BEGIN MATERIAL PROVIDED
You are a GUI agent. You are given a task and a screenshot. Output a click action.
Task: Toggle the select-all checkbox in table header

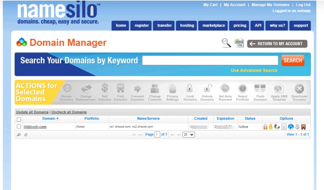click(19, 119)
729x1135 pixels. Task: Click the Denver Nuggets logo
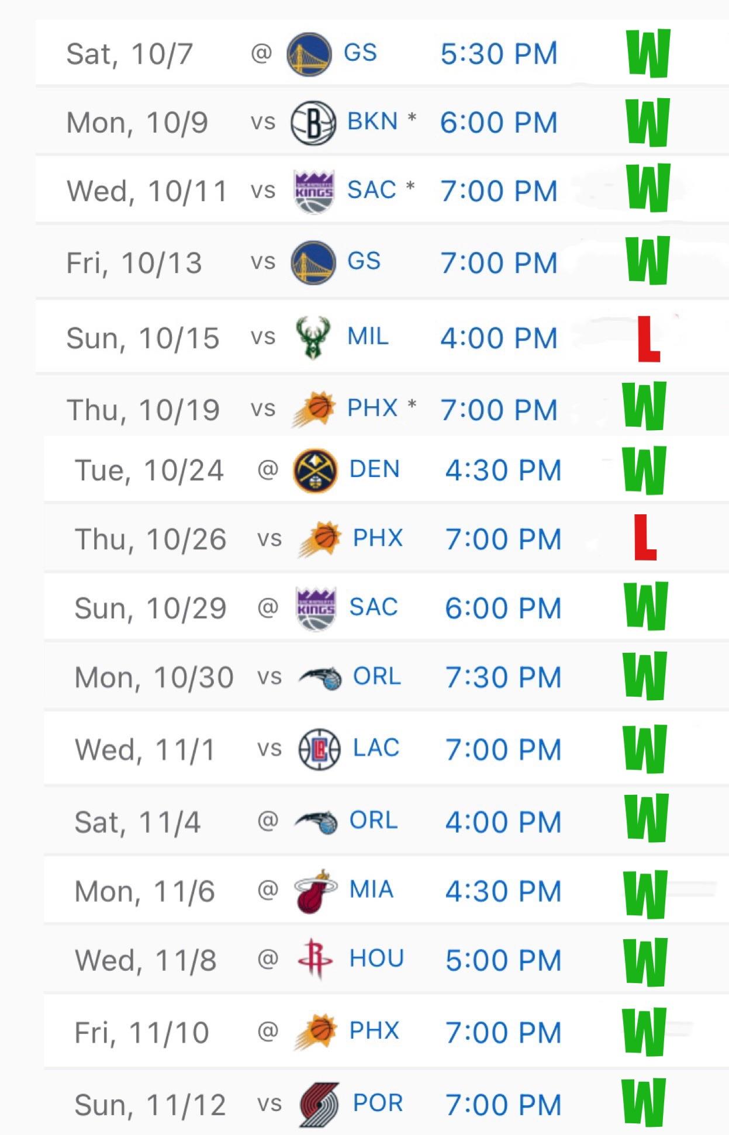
END MATERIAL PROVIDED
BEGIN MATERIAL PROVIDED
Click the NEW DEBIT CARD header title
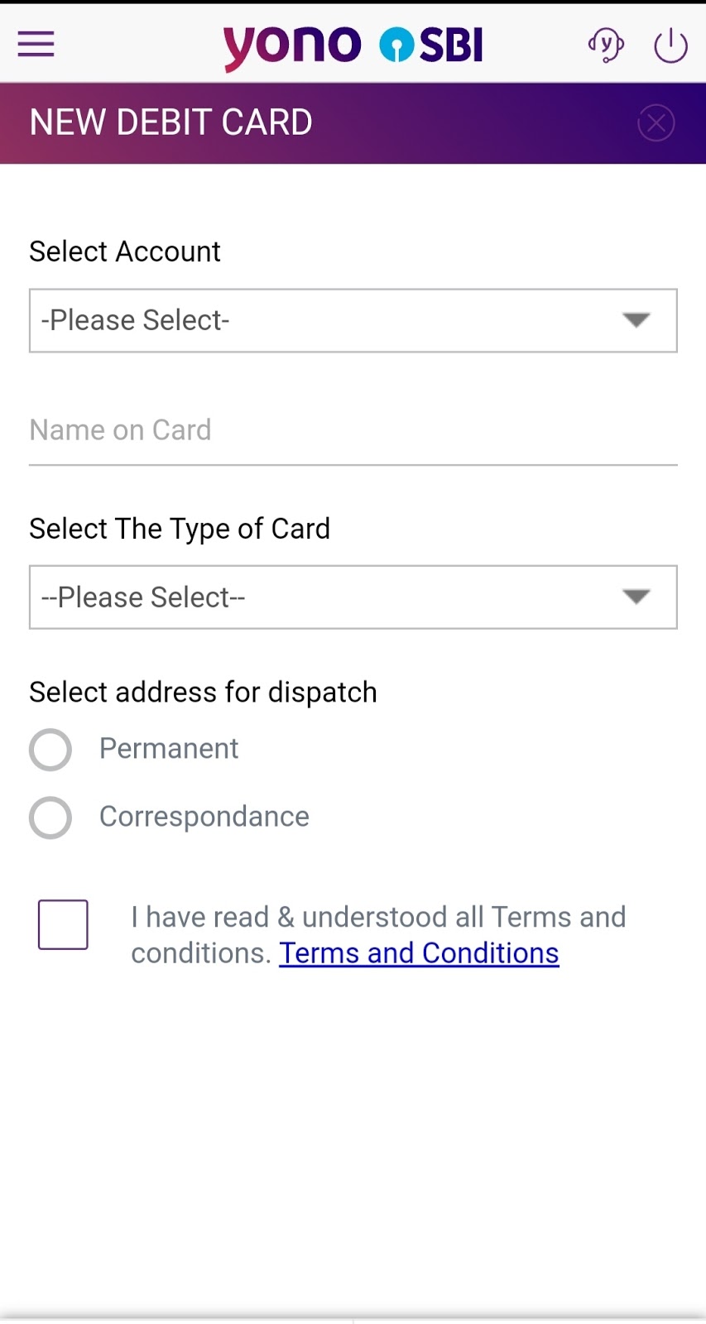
END MATERIAL PROVIDED
WORK TASK
Above are some entries. Restate word for word the lines from the one holding "You are a GUI" through the one holding "729x1135 pixels. Task: Click", but not the pictures.

TASK ANSWER
You are a GUI agent. You are given a task and a screenshot. Output a click action.
Task: Toggle the select-all checkbox in table header

click(19, 119)
729x1135 pixels. Task: Click the Denver Nuggets logo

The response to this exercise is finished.